Required action:
Going from the top of the listing below to the line that holds "This screenshot has height=554, width=1176.", reproduce each line exactly; no pictures.

Study material below:

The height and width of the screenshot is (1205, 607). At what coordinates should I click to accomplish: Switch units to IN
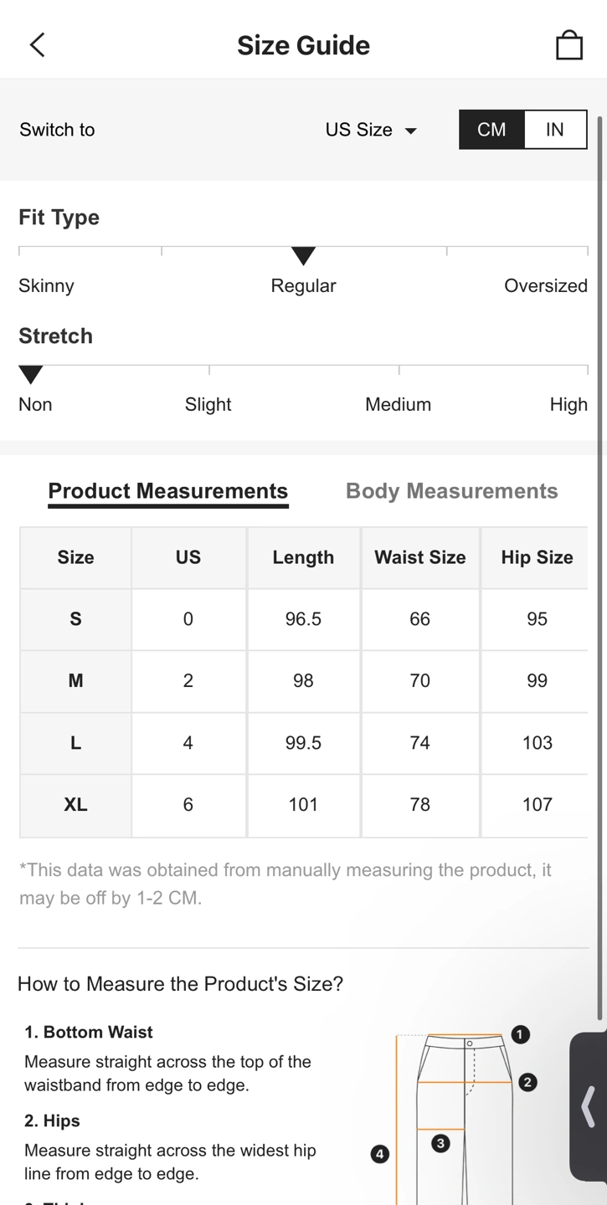click(x=555, y=130)
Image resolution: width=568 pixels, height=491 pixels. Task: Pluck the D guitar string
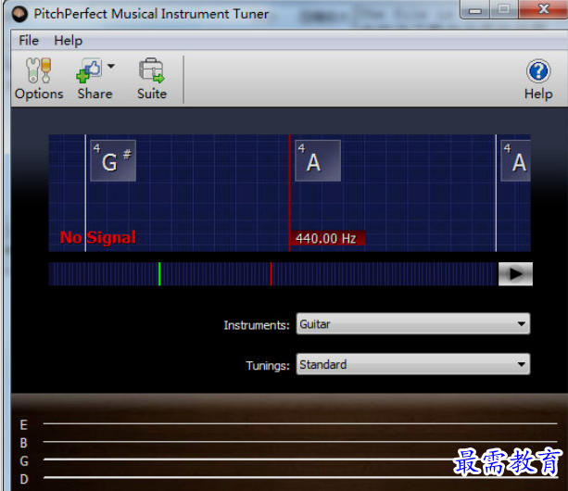300,478
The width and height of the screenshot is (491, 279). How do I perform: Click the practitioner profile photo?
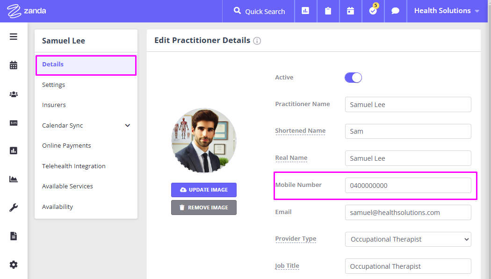tap(204, 141)
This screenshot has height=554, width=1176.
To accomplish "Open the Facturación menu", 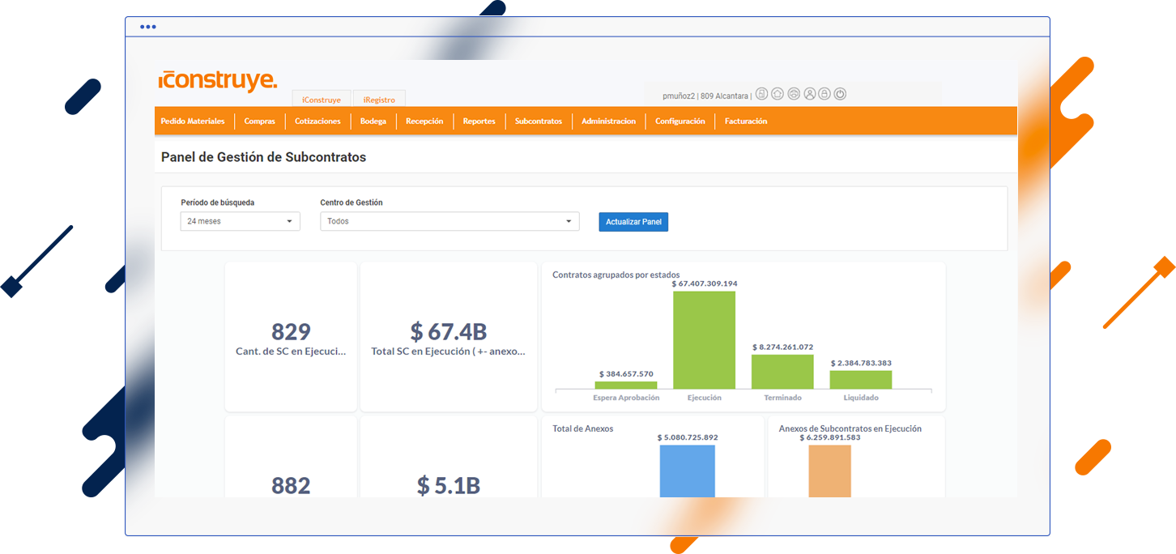I will coord(746,121).
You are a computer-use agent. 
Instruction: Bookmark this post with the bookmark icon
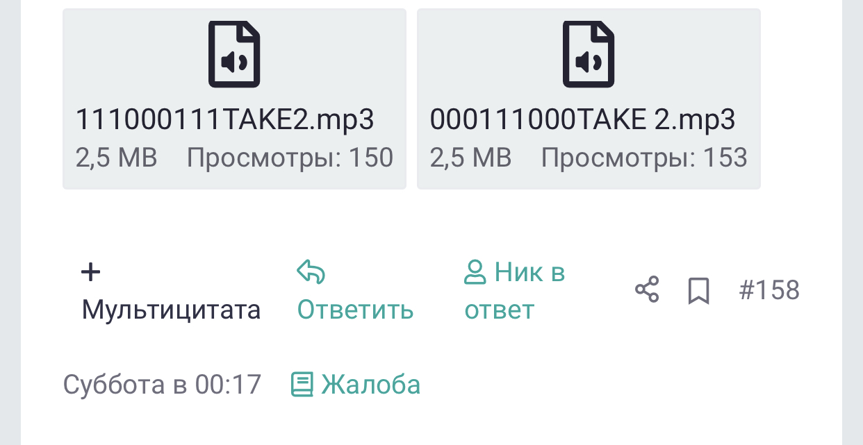[x=698, y=291]
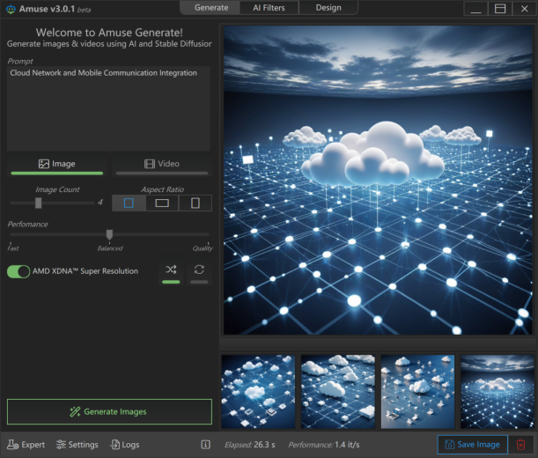Switch to Video generation mode
The height and width of the screenshot is (458, 538).
tap(162, 164)
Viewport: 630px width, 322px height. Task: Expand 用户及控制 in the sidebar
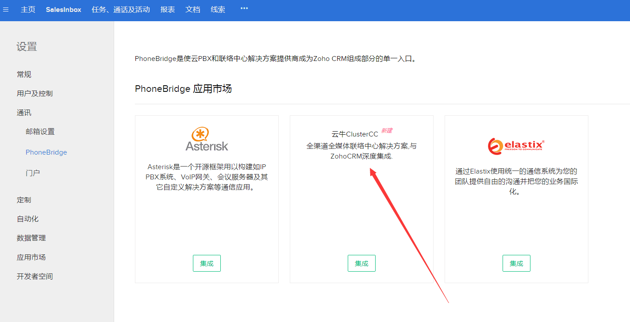pos(35,94)
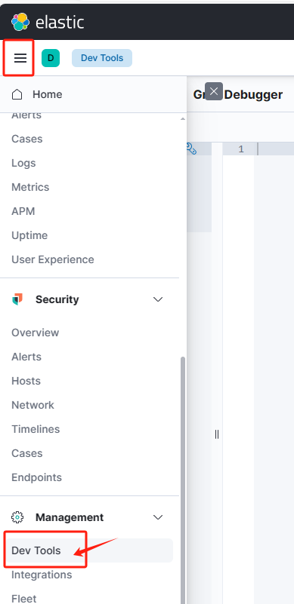The width and height of the screenshot is (294, 604).
Task: Click the Home house icon
Action: [x=17, y=94]
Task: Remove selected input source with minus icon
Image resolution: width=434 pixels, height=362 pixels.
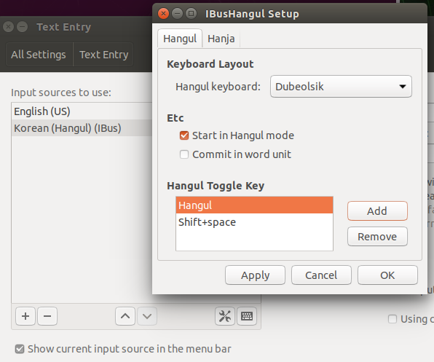Action: 47,316
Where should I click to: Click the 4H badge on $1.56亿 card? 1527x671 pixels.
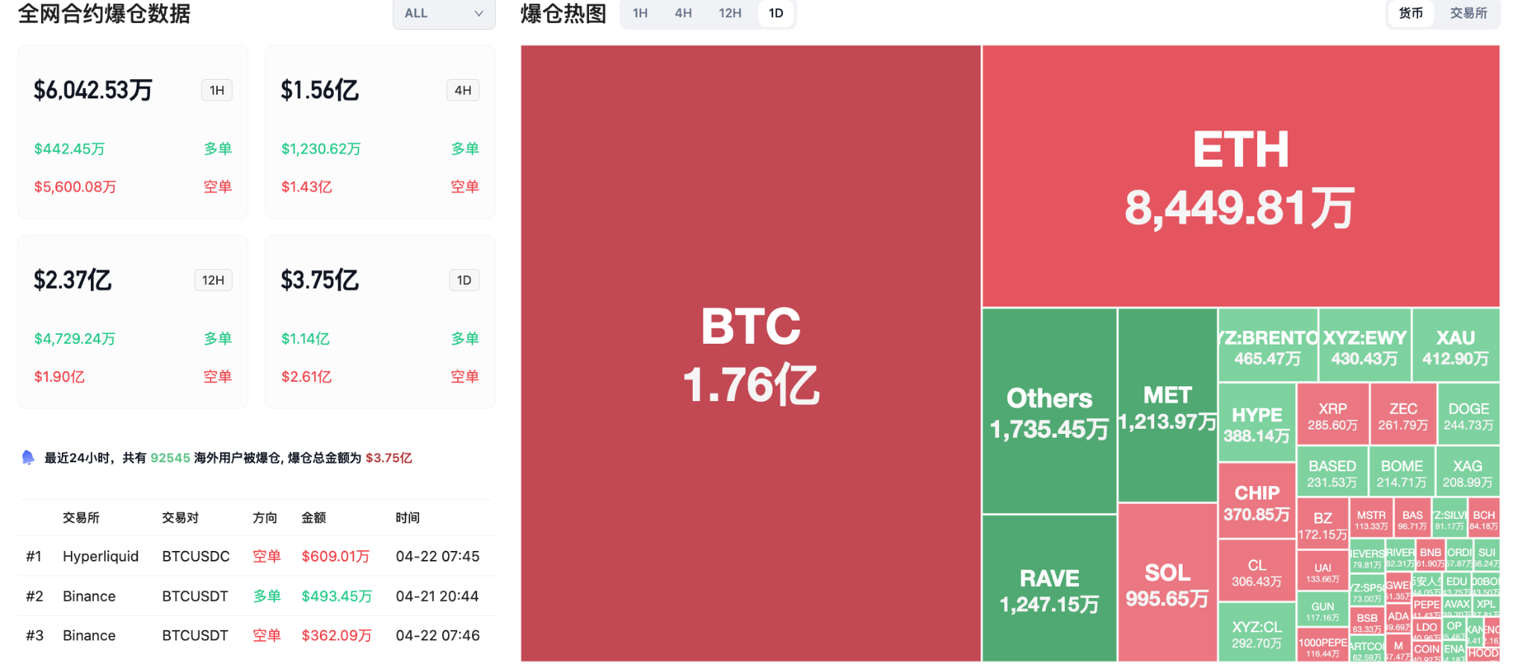pyautogui.click(x=463, y=90)
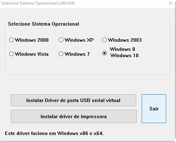The height and width of the screenshot is (142, 176).
Task: Click the 'Windows 2003' label text
Action: pyautogui.click(x=125, y=40)
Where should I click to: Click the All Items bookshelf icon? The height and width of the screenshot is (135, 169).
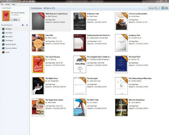point(3,29)
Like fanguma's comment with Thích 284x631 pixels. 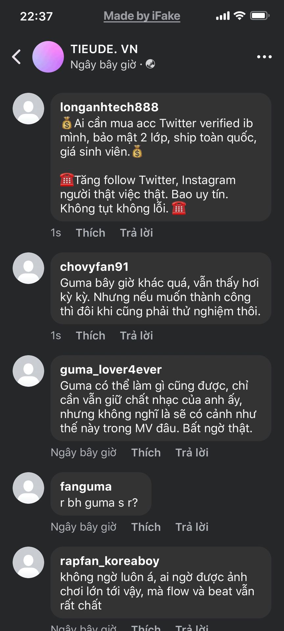click(x=146, y=527)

End of Study material.

Solution to the problem:
The height and width of the screenshot is (1205, 607). At what coordinates should I click to accomplish: Switch units to IN
click(x=555, y=130)
Image resolution: width=568 pixels, height=491 pixels. Task: Pluck the D guitar string
300,478
The width and height of the screenshot is (491, 279). How do I perform: Click the practitioner profile photo?
tap(204, 141)
This screenshot has height=554, width=1176.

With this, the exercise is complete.